◆ Exercise aim ◆
Without including any images, reproduce each entry exactly.

◆ The data ◆
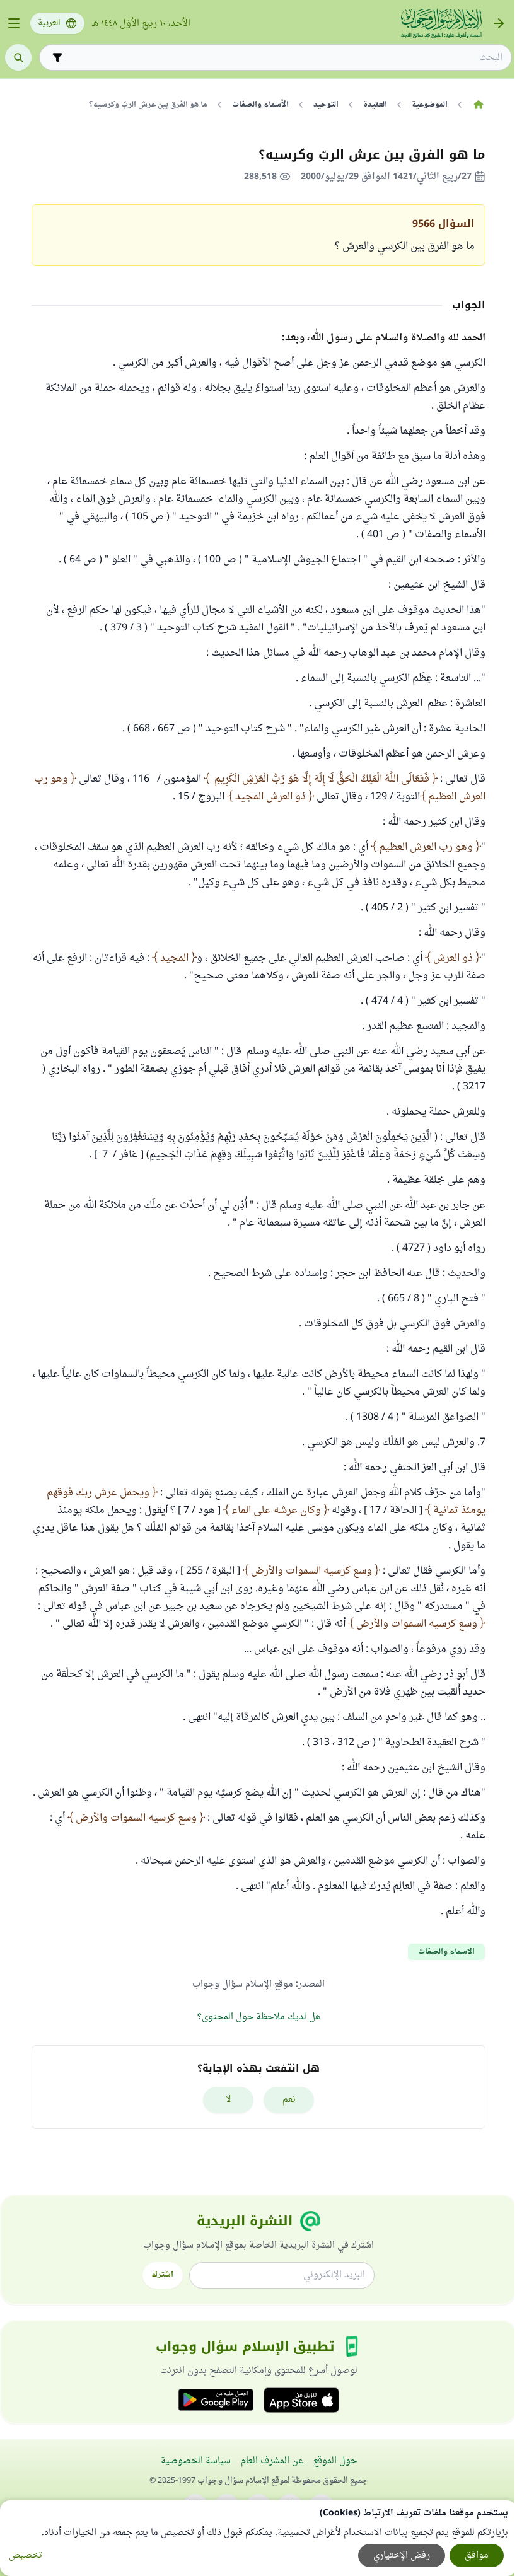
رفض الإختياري (401, 2555)
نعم (289, 2099)
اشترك (162, 2274)
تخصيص (25, 2555)
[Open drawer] (14, 23)
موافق (477, 2555)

◆ Completed task ◆
رفض الإختياري (401, 2555)
نعم (289, 2099)
اشترك (162, 2274)
تخصيص (25, 2555)
[Open drawer] (14, 23)
موافق (477, 2555)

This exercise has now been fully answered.